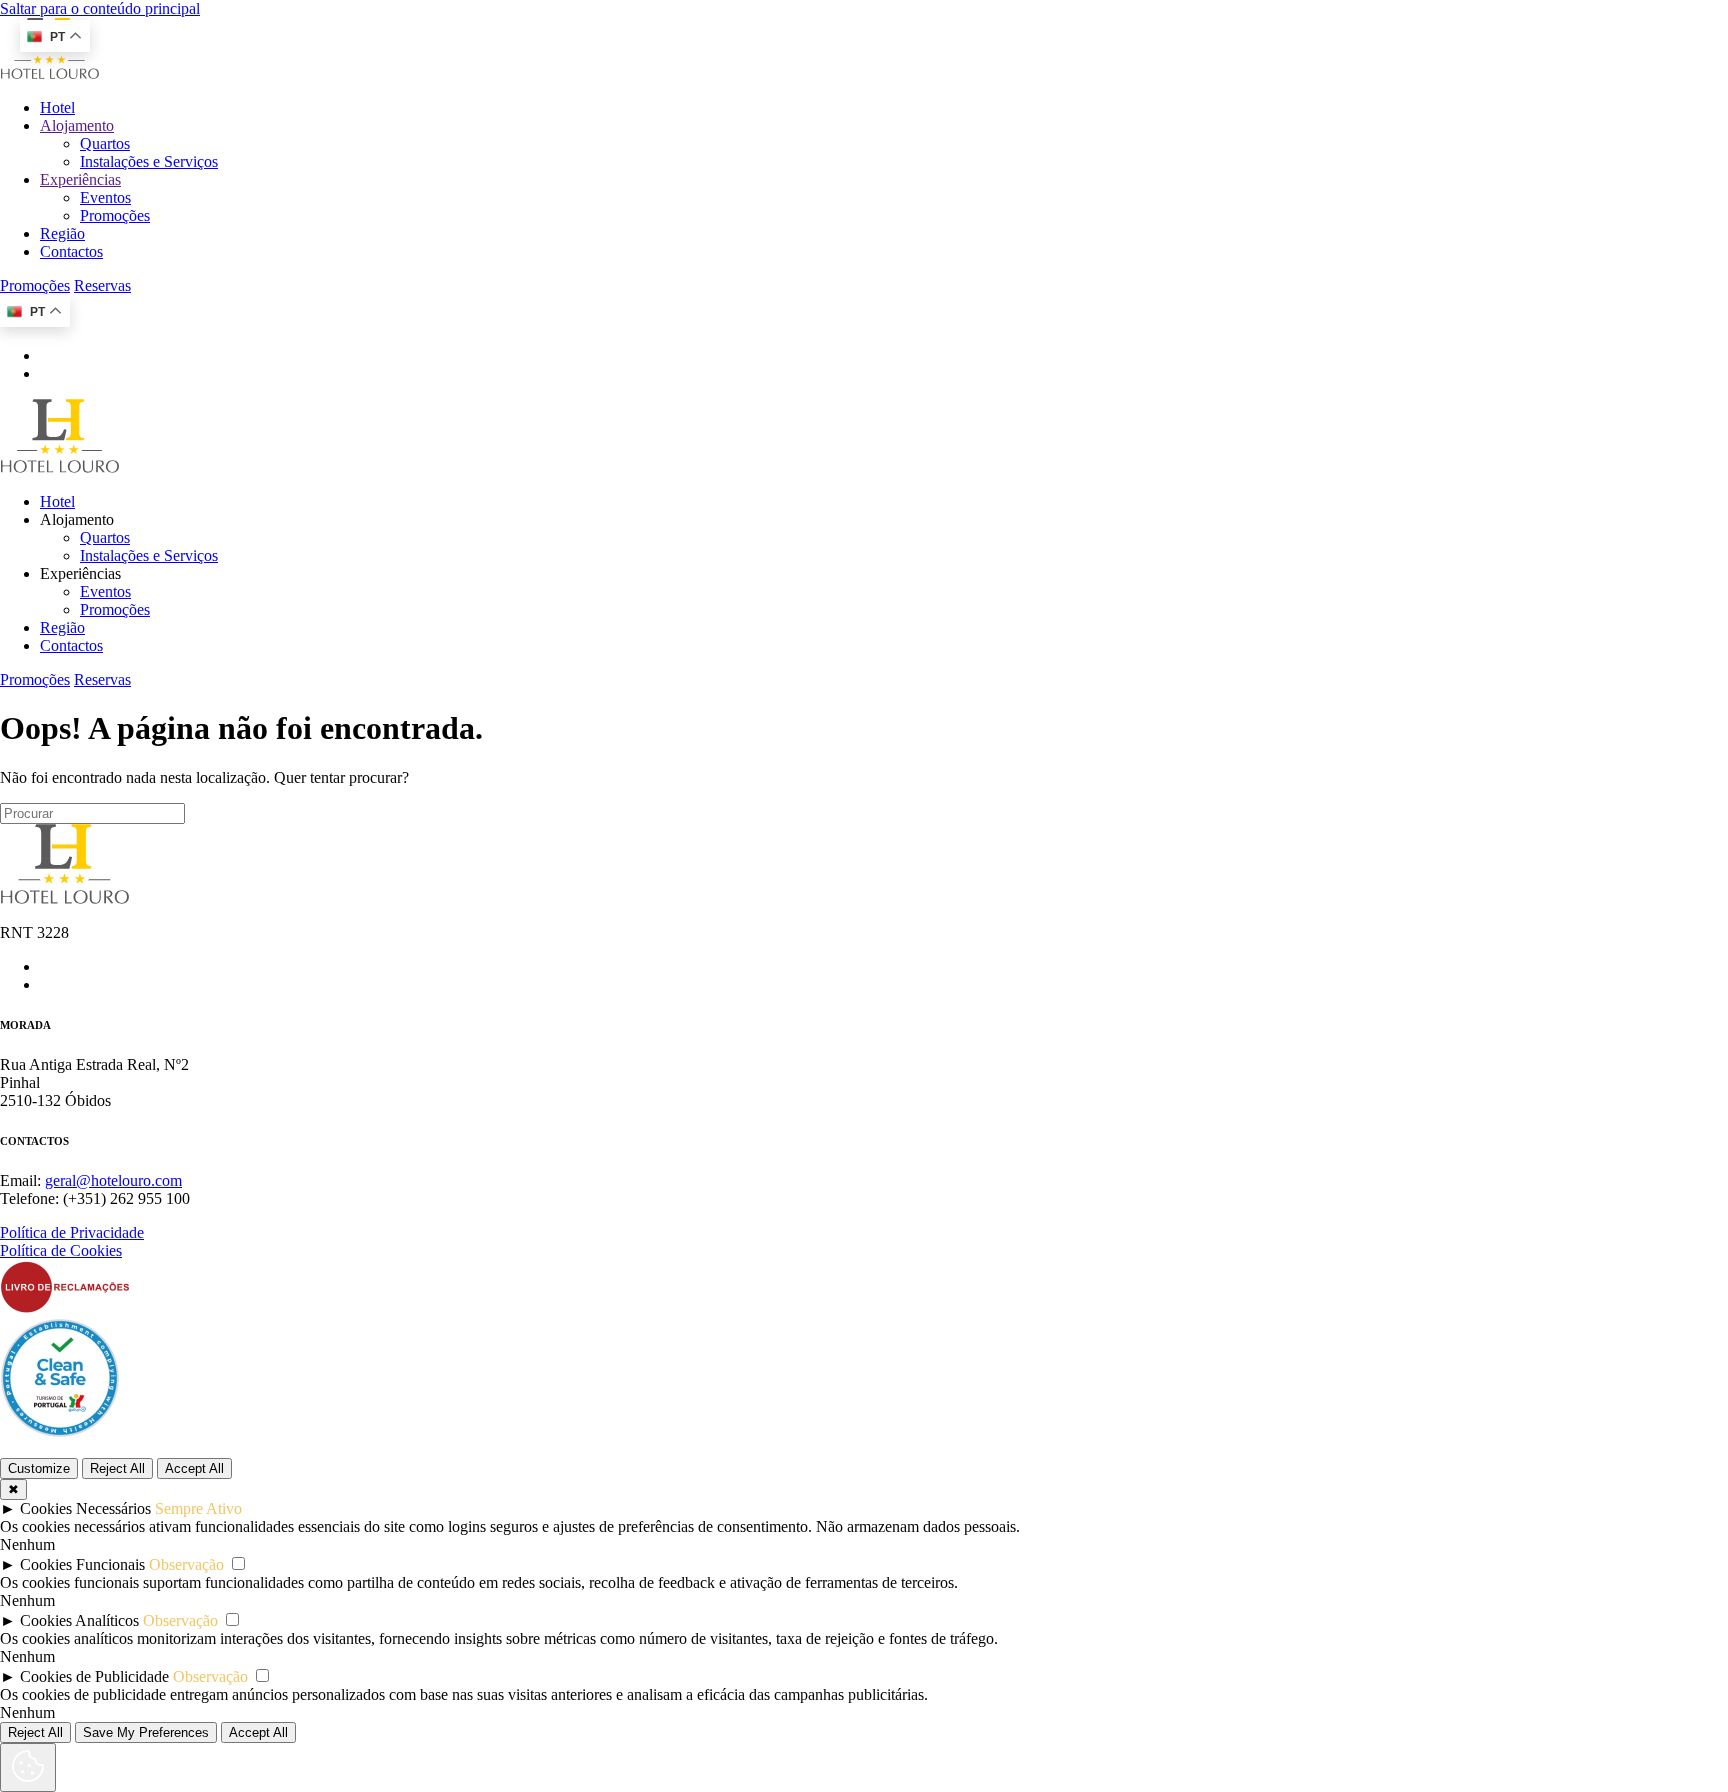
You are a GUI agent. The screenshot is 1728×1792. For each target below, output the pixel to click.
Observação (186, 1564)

•••

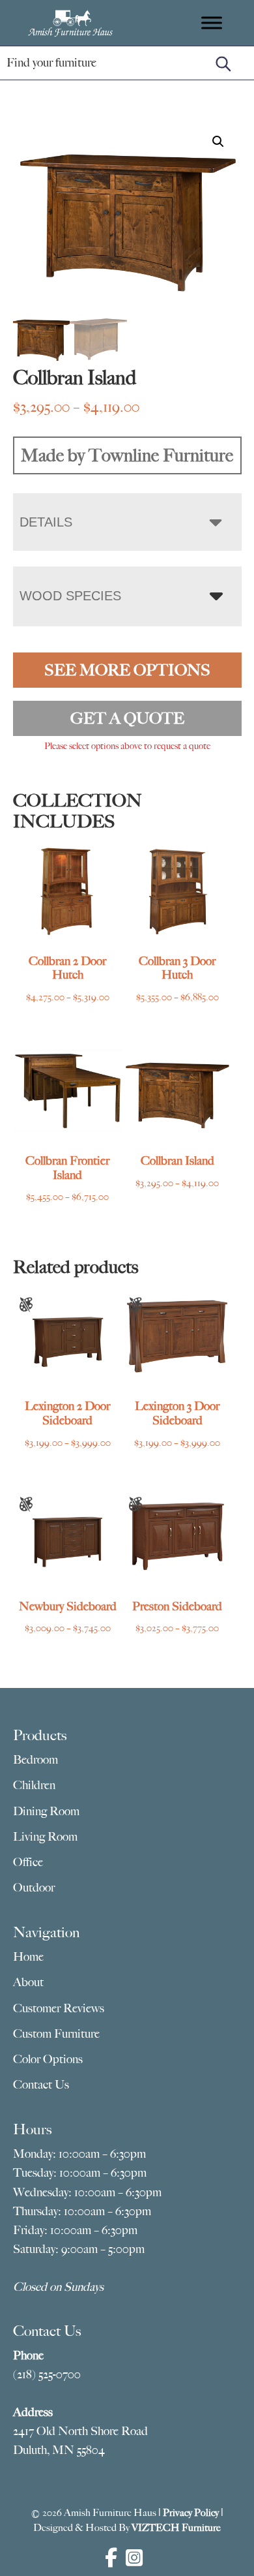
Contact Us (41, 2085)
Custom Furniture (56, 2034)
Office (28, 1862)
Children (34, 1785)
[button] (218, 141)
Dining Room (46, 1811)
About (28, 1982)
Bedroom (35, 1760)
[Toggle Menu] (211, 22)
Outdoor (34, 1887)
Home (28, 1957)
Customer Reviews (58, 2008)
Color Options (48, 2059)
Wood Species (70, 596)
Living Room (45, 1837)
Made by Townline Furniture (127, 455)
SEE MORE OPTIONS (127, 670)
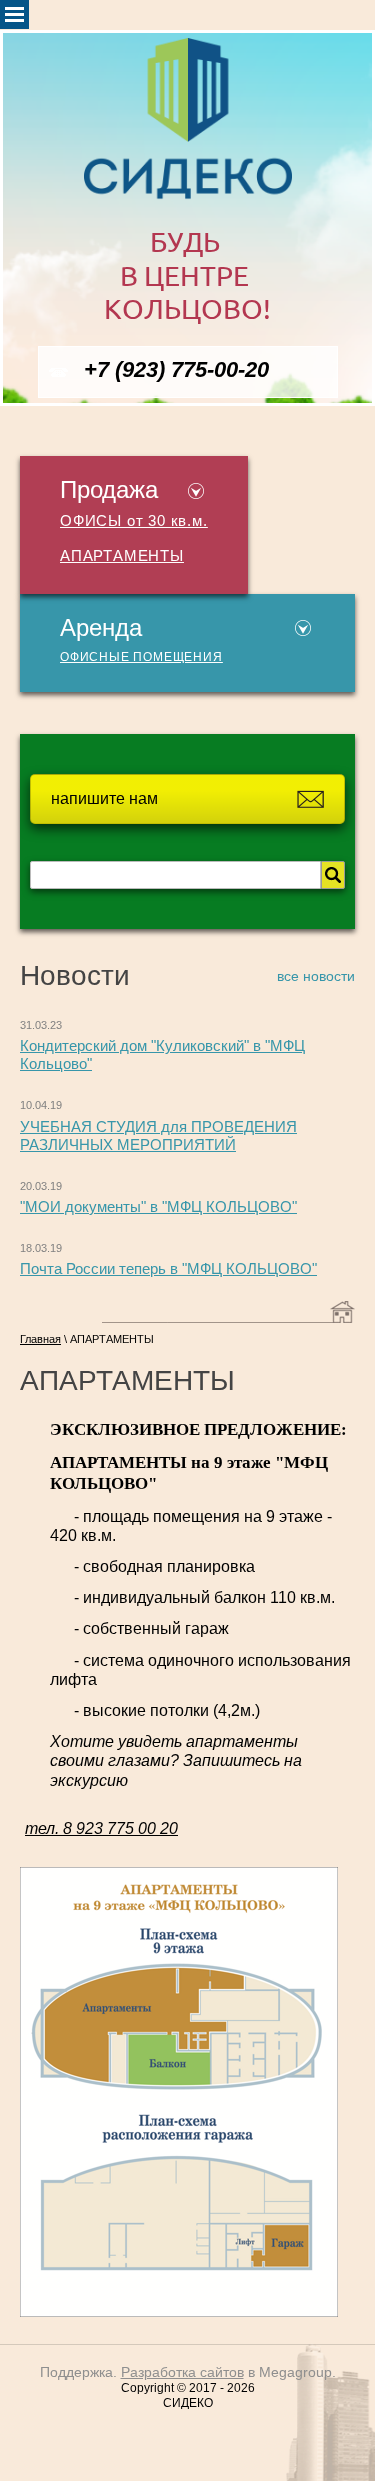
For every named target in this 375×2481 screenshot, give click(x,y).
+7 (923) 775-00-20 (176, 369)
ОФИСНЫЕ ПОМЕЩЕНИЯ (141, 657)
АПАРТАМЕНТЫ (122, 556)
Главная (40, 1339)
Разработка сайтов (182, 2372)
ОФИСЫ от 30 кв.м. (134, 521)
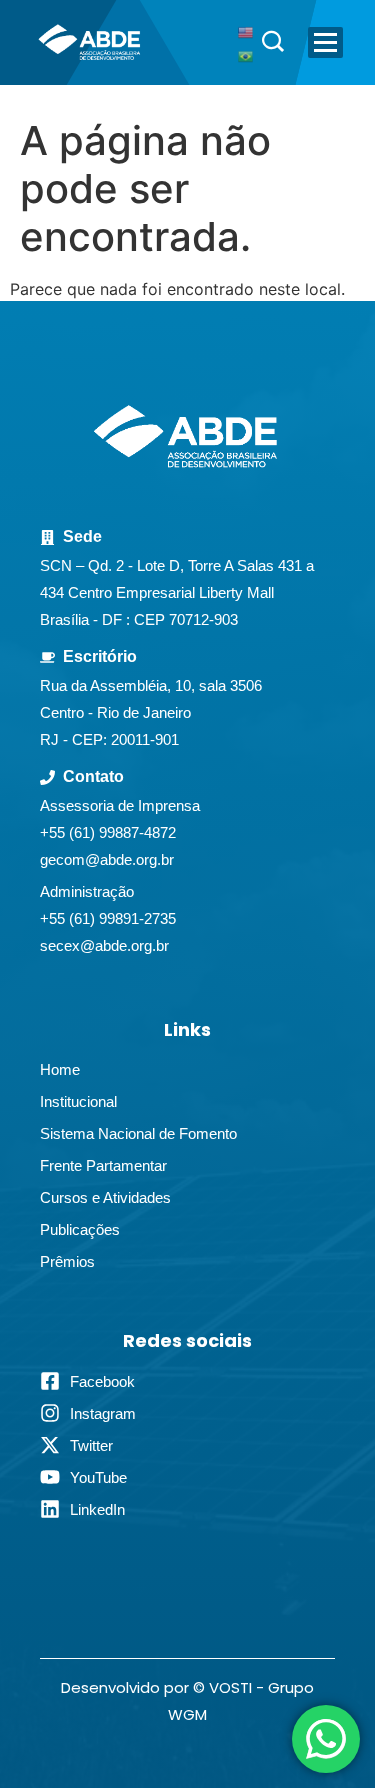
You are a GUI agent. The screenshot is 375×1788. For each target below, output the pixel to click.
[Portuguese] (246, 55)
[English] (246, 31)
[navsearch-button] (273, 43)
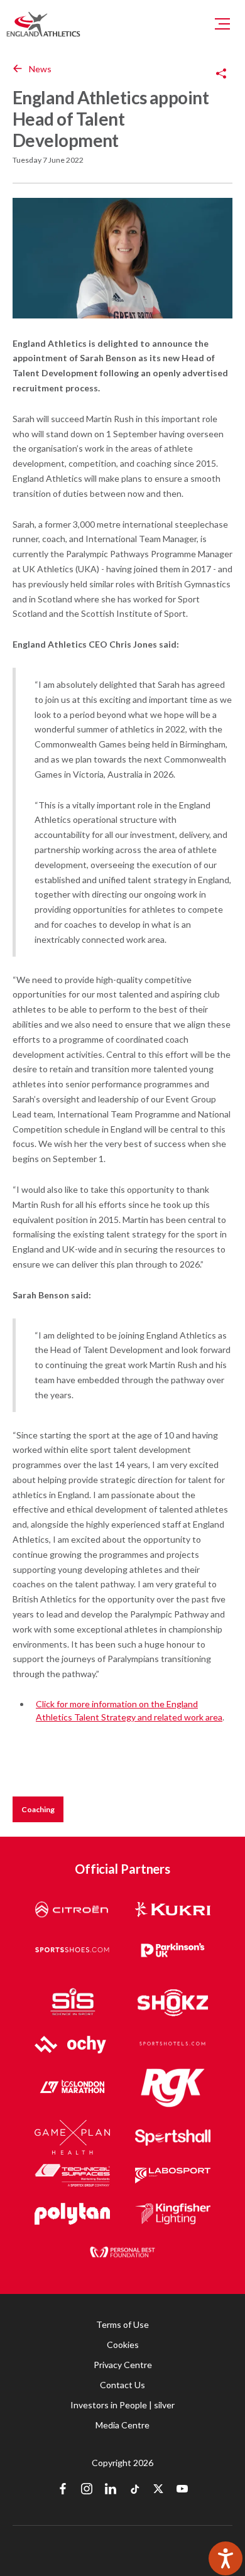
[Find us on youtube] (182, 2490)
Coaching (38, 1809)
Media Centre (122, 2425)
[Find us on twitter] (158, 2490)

•••

For this exercise, transcribe exactly the part of the records above that opens with the line containing "[Portuguese] (246, 55)" and closes with the one containing "[Find us on twitter] (158, 2490)". Pictures are not part of the copy.

[Portuguese] (246, 55)
[English] (246, 31)
[navsearch-button] (273, 43)
[Find us on youtube] (182, 2490)
Coaching (38, 1809)
Media Centre (122, 2425)
[Find us on twitter] (158, 2490)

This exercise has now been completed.